Mar 30, 2019 09:29 AM EDT
When a particle is completely isolated from its environment, the laws of quantum physics start to play a crucial role. One important requirement to see quantum effects is to remove all thermal energy from the particle motion, in other words, to cool it as close as possible to absolute zero temperature. Researchers at the University of Vienna, the Austrian Academy of Sciences and MIT are now one step closer to reaching this goal by demonstrating a new method for cooling levitated nanoparticles.
Tightly focused laser beams can act as optical "tweezers" to trap and manipulate tiny objects, from glass particles to living cells. A key element in these research efforts is to obtain full control over the particle motion, ideally in a system where the laws of quantum physics dominate its behavior.
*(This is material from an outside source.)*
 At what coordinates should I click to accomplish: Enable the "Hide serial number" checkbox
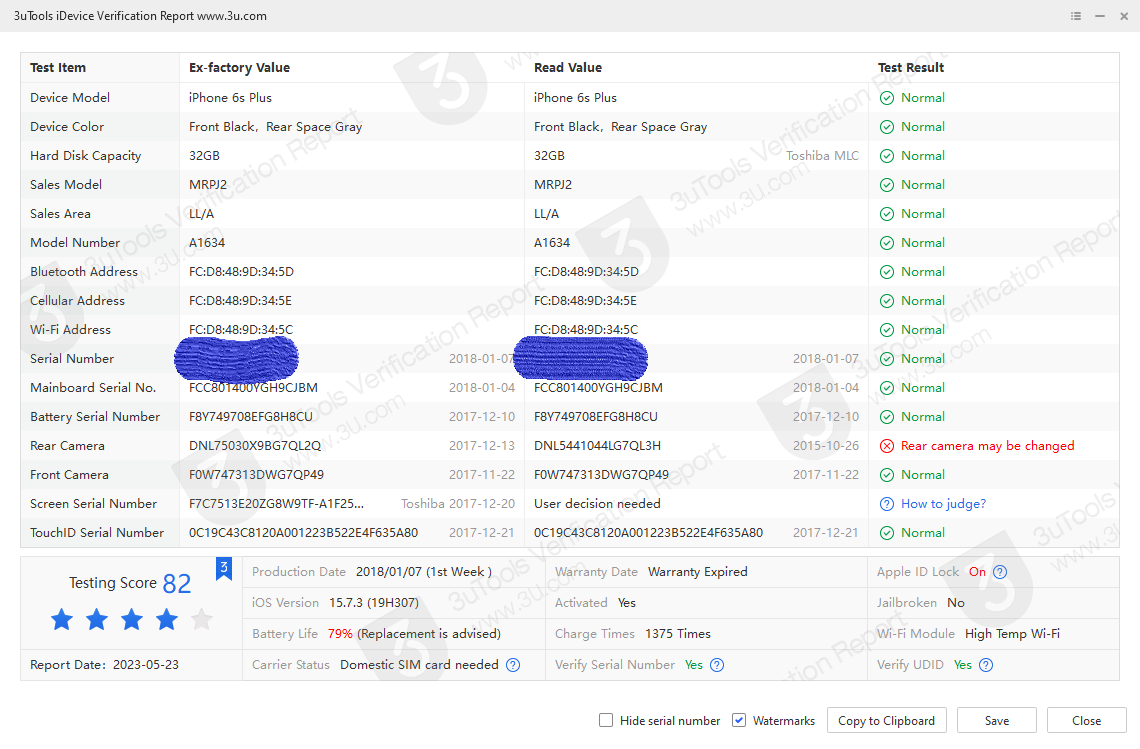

However, laser noise and largely required laser intensities have posed a substantial limitation to these methods. "Our new cooling scheme is directly borrowed from the atomic physics community, where similar challenges for quantum control exist", says Uros Delic, lead author of the recently published study by the aforementioned researchers.
The idea goes back to early works from Innsbruck physicist Helmut Ritsch and from US physicists Vladan Vuletic and Steve Chu, who realized that it is sufficient to use the light that is scattered directly from the optical tweezer itself if the particle is kept inside an initially empty optical cavity. A nanoparticle in an optical tweezer scatters a tiny part of the tweezer light in nearly all directions. If the particle is positioned inside an optical cavity a part of the scattered light can be stored between its mirrors. As a result, photons are preferentially scattered into the optical cavity. However, this is only possible for a light of specific colors, or said differently, specific photon energies. If we use tweezer light of a color that corresponds to slightly smaller photon energy than required, the nanoparticles will "sacrifice" some of their kinetic energy to allow photon scattering into the optical cavity. This loss of kinetic energy effectively cools its motion.
This quantum cooling method has shown to be much more powerful than all the previously demonstrated schemes. In fact, without the constraints imposed by laser noise and laser power, quantum behavior of levitated nanoparticles should be right around the corner.